• What you are asked to do
The line that contains "Task: Select the Kegiatan" and all lines following it to the end of the data below: set these down exactly, and nothing besides.

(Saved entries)

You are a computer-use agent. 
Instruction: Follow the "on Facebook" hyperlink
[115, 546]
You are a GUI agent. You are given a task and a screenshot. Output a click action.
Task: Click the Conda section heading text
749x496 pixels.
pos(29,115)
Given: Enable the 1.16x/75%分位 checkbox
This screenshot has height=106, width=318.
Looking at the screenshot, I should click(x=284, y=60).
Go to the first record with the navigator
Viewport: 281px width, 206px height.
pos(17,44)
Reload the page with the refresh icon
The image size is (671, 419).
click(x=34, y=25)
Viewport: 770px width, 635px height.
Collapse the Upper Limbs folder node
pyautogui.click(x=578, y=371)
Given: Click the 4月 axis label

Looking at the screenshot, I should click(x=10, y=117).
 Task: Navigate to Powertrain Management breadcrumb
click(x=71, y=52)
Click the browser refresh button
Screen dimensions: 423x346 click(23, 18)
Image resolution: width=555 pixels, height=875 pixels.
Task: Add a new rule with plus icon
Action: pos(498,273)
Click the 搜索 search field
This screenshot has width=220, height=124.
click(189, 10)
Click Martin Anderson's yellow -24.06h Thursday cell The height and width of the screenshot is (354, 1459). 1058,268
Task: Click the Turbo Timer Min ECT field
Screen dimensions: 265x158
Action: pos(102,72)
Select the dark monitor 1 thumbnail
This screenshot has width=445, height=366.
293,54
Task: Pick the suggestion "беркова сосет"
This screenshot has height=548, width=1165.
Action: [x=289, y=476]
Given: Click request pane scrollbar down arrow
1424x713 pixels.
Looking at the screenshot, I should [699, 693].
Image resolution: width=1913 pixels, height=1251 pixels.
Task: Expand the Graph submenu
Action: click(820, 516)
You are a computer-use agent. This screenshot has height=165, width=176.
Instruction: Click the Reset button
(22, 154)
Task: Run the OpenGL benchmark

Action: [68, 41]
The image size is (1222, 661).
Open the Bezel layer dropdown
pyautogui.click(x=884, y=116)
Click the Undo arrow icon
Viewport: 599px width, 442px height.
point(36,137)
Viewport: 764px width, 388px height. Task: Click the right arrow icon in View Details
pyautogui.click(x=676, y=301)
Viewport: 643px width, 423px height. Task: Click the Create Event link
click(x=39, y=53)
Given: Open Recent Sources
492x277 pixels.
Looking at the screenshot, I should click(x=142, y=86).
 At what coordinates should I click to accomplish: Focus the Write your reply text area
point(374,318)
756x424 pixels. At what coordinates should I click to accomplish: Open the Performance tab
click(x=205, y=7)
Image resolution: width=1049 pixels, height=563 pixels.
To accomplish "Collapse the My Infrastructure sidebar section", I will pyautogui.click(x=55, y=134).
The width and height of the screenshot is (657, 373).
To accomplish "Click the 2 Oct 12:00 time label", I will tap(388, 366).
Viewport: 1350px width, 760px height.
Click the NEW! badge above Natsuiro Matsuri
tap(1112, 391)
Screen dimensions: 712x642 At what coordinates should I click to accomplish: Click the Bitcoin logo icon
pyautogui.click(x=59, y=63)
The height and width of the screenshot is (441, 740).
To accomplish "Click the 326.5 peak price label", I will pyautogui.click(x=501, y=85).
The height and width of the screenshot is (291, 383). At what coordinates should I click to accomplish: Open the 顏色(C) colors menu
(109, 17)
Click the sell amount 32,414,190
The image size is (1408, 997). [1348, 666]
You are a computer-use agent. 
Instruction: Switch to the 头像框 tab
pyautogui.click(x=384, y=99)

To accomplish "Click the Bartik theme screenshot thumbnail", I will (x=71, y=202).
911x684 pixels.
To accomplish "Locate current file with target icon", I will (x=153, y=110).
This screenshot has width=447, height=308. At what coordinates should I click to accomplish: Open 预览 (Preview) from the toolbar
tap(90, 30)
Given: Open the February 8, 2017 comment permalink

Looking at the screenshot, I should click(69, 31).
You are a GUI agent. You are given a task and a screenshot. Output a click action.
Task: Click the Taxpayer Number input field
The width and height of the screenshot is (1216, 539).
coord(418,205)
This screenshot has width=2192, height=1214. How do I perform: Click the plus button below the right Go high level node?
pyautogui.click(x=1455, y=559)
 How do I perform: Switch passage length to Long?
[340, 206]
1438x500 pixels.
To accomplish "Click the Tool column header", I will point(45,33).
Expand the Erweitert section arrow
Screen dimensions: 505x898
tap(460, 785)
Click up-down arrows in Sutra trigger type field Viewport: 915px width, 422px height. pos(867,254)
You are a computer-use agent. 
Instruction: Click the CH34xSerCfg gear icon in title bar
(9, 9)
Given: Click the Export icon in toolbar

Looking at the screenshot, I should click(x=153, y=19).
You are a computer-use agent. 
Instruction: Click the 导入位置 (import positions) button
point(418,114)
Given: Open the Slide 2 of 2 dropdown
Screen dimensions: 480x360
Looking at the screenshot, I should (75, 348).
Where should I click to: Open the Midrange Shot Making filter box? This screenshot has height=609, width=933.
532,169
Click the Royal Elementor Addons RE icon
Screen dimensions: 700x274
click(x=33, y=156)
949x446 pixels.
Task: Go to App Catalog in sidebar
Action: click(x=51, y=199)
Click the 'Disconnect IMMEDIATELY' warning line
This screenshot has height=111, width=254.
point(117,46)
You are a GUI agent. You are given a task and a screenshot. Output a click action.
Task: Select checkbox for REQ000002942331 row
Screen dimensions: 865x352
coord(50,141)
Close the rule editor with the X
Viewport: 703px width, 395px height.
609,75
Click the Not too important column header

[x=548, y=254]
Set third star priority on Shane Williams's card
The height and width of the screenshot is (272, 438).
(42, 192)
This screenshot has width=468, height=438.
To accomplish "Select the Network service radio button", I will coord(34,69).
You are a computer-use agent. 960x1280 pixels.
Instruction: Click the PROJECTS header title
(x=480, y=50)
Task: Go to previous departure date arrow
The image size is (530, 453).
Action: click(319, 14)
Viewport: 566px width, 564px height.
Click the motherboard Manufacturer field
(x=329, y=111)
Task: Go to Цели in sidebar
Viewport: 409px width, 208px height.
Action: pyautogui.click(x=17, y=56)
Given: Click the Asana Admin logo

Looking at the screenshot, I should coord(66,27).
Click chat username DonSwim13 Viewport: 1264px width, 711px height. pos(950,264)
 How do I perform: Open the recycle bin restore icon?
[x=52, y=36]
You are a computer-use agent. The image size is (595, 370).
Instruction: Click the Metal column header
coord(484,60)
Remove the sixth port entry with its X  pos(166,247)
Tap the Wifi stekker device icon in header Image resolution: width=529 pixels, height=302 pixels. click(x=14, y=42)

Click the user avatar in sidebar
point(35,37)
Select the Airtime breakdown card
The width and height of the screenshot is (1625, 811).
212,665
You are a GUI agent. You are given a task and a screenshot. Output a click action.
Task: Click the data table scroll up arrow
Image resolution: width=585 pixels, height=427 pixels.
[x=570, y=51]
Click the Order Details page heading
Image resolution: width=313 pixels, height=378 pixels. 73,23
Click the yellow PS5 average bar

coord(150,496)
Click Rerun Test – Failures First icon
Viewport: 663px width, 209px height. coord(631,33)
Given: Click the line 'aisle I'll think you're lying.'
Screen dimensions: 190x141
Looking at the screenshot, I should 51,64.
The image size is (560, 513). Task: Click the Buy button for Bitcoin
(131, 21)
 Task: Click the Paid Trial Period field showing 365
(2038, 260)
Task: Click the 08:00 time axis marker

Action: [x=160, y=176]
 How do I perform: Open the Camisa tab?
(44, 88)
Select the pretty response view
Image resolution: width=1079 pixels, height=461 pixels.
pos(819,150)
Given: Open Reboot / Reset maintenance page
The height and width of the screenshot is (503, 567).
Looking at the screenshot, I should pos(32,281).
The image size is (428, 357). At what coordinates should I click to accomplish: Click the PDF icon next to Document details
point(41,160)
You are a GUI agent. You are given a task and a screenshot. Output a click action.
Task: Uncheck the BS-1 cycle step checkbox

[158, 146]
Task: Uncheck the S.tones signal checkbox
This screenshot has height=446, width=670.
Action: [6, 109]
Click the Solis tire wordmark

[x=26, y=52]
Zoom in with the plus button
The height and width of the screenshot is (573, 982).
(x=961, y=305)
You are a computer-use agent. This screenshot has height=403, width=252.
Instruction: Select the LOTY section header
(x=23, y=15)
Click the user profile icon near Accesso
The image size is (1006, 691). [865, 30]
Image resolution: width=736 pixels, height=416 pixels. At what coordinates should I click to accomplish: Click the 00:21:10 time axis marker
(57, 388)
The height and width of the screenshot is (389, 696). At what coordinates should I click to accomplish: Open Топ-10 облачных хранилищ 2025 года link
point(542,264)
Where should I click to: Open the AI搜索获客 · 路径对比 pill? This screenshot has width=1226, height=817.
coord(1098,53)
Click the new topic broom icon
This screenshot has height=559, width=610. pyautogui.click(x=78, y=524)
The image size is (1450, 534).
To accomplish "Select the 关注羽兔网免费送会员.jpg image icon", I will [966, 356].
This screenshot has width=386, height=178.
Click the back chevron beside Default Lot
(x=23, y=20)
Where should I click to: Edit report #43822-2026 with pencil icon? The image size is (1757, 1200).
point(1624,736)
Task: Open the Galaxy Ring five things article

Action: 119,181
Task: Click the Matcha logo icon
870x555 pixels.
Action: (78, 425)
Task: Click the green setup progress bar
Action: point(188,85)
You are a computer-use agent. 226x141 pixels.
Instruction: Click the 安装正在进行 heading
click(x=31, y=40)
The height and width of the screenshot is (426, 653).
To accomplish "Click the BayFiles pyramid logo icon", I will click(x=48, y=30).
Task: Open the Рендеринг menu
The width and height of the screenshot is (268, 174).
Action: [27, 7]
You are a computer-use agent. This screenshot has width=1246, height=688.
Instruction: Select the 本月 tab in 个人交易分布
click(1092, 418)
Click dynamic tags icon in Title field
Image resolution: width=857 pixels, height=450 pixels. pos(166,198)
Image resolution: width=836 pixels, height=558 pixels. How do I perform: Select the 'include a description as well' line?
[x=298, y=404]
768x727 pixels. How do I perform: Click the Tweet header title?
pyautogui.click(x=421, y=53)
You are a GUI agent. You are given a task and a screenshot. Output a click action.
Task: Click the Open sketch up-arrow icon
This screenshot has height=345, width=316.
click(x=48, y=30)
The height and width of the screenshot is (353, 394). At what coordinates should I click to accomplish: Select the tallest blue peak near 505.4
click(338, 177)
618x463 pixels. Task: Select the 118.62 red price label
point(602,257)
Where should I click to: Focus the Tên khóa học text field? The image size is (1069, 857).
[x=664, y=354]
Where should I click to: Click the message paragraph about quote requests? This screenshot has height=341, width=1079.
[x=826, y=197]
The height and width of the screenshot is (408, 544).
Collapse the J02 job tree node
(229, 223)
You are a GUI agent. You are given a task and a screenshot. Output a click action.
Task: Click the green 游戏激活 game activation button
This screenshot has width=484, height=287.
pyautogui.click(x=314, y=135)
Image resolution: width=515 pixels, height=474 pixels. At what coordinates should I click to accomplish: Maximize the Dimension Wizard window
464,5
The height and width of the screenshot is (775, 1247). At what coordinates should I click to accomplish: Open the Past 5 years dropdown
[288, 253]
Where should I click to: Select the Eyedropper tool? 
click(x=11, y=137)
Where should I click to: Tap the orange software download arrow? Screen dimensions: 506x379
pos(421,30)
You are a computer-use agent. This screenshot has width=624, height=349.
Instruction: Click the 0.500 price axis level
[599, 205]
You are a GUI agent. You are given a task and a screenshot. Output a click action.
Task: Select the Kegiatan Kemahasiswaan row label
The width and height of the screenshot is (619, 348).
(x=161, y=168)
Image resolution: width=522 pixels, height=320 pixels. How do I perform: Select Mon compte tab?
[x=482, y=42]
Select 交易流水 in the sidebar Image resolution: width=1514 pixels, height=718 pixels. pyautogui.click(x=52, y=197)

• Task answer
Task: Select the Kegiatan Kemahasiswaan row label
The width and height of the screenshot is (619, 348).
(x=161, y=168)
Image resolution: width=522 pixels, height=320 pixels. How do I perform: Select Mon compte tab?
[x=482, y=42]
Select 交易流水 in the sidebar Image resolution: width=1514 pixels, height=718 pixels. pyautogui.click(x=52, y=197)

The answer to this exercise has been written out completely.